Thirty-First Sunday in Ordinary Time

Homily / November 4th, 2018

Today’s readings repeat the command to love God about everything else and everybody else in both the first reading and the Gospel. The words are the heart and soul of the Jewish people. They comprise what the Jewish people call the “Shema”. The Shema prayer is prayed by the Jewish people every day both in the morning and in the evening. It is much like the Lord’s Prayer for Christians in its importance to the Jewish people: “You shall love the Lord, your God, with all your heart and with all your soul and will all your strength.”

When I did the funeral for Vivian McLemore about a month ago, I used this reading for the funeral service, because Vivian was one of those rare examples of people who truly put God before everyone else and everything else. I told the story of how I went to visit her husband after her death. And standing outside the door to their home, I read a sticker in the window of the door that read, “This house is protected by Jesus Christ. Do not steal anything from this house. If you want something, see me and I will tell you how to ask God for what you want.” That was exactly the kind of person Vivian was – a powerful woman of powerful faith.

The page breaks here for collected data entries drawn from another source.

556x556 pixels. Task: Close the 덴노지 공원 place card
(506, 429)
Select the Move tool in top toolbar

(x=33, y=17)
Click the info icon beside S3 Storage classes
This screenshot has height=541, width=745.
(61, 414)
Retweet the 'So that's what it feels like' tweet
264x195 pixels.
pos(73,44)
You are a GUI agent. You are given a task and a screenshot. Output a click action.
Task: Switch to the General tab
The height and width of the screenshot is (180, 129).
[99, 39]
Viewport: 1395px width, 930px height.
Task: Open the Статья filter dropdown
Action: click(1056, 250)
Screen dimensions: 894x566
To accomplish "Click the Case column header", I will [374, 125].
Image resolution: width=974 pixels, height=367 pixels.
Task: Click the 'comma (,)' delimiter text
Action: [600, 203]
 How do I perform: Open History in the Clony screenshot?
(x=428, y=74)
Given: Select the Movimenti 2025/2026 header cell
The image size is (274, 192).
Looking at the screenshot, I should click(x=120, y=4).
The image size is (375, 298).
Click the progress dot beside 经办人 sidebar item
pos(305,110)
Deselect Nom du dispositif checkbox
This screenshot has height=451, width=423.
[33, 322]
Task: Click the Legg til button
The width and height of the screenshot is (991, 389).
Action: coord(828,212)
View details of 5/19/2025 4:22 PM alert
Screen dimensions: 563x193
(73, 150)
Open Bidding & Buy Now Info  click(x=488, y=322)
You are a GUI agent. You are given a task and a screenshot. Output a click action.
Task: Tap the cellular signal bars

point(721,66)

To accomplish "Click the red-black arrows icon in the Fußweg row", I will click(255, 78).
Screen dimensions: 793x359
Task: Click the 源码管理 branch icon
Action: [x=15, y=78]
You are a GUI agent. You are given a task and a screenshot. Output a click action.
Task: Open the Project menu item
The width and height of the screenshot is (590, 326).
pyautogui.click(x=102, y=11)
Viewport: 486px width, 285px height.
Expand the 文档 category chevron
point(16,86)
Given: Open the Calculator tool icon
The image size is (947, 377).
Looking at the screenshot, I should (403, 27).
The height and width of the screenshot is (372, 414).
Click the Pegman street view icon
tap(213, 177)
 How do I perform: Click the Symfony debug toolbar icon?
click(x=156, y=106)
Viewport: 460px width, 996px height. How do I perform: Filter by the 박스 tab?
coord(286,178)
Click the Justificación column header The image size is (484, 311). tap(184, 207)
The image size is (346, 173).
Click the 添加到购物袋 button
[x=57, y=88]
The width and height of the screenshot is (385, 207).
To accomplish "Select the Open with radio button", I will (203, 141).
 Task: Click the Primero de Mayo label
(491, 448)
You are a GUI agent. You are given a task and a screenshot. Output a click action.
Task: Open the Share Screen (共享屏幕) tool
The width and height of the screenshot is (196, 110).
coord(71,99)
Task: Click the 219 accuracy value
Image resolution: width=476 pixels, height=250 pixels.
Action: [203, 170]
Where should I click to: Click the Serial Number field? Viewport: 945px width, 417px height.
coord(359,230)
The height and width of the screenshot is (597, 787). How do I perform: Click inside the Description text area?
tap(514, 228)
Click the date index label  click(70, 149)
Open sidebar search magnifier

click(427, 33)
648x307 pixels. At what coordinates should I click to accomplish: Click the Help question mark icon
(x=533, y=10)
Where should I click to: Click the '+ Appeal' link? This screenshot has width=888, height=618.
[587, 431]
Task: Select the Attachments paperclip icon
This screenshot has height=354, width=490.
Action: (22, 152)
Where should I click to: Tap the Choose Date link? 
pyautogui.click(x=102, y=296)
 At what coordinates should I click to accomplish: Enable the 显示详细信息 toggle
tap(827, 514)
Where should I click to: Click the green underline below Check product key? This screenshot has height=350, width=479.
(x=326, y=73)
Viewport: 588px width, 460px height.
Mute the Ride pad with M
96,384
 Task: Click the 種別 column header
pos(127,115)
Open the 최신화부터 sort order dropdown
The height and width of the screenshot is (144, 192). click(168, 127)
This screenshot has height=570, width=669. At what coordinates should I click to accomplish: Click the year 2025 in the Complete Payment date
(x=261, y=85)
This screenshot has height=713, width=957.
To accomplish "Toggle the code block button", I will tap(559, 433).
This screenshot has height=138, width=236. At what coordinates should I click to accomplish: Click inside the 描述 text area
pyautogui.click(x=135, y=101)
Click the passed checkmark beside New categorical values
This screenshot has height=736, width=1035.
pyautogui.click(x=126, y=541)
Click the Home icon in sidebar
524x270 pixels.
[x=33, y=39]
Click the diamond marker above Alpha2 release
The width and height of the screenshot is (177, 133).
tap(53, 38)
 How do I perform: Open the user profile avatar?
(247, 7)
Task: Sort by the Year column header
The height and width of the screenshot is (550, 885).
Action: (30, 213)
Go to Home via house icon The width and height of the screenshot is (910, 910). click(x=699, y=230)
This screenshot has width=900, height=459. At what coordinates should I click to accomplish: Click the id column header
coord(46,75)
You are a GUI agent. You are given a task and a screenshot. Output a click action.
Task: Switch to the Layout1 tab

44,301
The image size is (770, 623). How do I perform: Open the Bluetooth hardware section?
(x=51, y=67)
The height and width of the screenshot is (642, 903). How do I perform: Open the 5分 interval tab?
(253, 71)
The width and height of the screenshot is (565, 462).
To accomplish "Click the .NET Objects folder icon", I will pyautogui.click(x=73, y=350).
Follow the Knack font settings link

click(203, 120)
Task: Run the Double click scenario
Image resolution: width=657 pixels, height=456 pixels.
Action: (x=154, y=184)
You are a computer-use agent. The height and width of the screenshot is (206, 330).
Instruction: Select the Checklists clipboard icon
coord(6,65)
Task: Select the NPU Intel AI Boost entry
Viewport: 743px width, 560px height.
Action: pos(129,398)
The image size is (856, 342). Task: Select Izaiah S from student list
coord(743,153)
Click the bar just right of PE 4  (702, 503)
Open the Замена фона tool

I went a little further in that funeral service and said to her husband, “Frank, I’m sorry to say this, but your wife was unfaithful to you and loved somebody more than you!” I quickly continued to say, “She was unfaithful to you only in the sense that she put God first, even above you.” Most of us would praise a man or woman who was totally devoted to their spouse. But the readings today challenge us to think about who or what is truly Number One in our lives. For some, it’s the Green Bay Packers. For others, it’s hunting or fishing. For some, it’s video games or their I-Phone.

Who or what is our Number One priority in life? We would like to say that it’s God. But do our actions, our time, and yes, even our money reflect that? You deserve a little thanks today for just being here, because you and I know that there are plenty of folks who have convenient excuses for not coming to church. But it’s only a first step in growing to make God Number One every day of our lives. We’re getting ready to clean up the parish property this Saturday – getting rid the debris that clutters the grounds. It might not be a bad thing for us to do with our lives – removing the debris that gets in the way of making God Truly Number One above everyone and everything.

Español:

En las lecturas de hoy repiten, tanto en la primera lectura y el evangelio se repite el mandamiento de amar a Dios sobre todo y sobre todas las personas. Estas palabras comprenden lo que la gente judía llama “el Shema”. La oración “Shema” se ora por los judíos tanto en la mañana como en la noche. Su importancia es relevante a la del Padre Nuestro para los cristianos “Amarás al Señor, tu Dios, con todo tu corazón, con toda tu alma, y con todas tus fuerzas.”

Cuando hice el funeral de Vivian McLemore, hace un mes atrás, usé esta lectura para el servicio funeral, la usé porque Vivian fue uno de esos raros ejemplos de personas quien verdaderamente puso a Dios antes todas las personas y todas las cosas. Conté también la historia de cuando visité a su esposo después la muerte de Vivian para hablar acerca del funeral, y estando de pie afuera de la puerta de su hogar, leí una pegatina en la ventana de la puerta que leía, “Esta casa está protegida por Jesucristo. No robe nada de esta casa. Si quiere algo, dígame y le diré como pedir a Dios por lo que quiere.” Esa, fue exactamente el tipo de persona que era Vivian – una mujer de fe poderosa.

Yo fui un poco más profundo en ese funeral y le dije a su esposo, “Francisco, siento decir esto, pero ¡su esposa fue infiel a usted y amó a alguien más que usted!” Rápidamente continué diciendo, “Fue infiel a usted en el sentido que ella puso a Dios primero, aún sobre usted.” La mayoría de nosotros pudiéramos alabar a un hombre o una mujer quien fuera totalmente dedicado a su esposo o esposa. Pero las lecturas de hoy nos desafían a pensar sobre quién o qué es verdaderamente el Numero Uno en nuestras vidas. Para algunos, es los Green Bay Packers. Para otros, es cazar o pescar. Para algunos, es sus juegos de video y su I-Phone.

¿Quién o qué es nuestra prioridad Número Uno en la vida? Pudiéramos decir que es Dios. Pero, ¿reflejan eso nuestras acciones, nuestro tiempo, y si, aún nuestro dinero? Ustedes merecen algunas gracias solo por estar aquí, porque usted y yo sabemos que hay muchas personas quienes tienen excusas convenientes para no venir a la misa. Pero es solamente un primer paso en el crecimiento para hacer a Dios el Numero Uno cada día de nuestras vidas. Nos estamos preparando para limpiar la propiedad parroquial este sábado – removiendo los escombros que desordenan la propiedad. No es mala idea para nosotros hacer lo mismo también con nuestras vidas – remover los escombros que previenen hacer a Dios el Numero Uno sobre todas las personas y todas las cosas.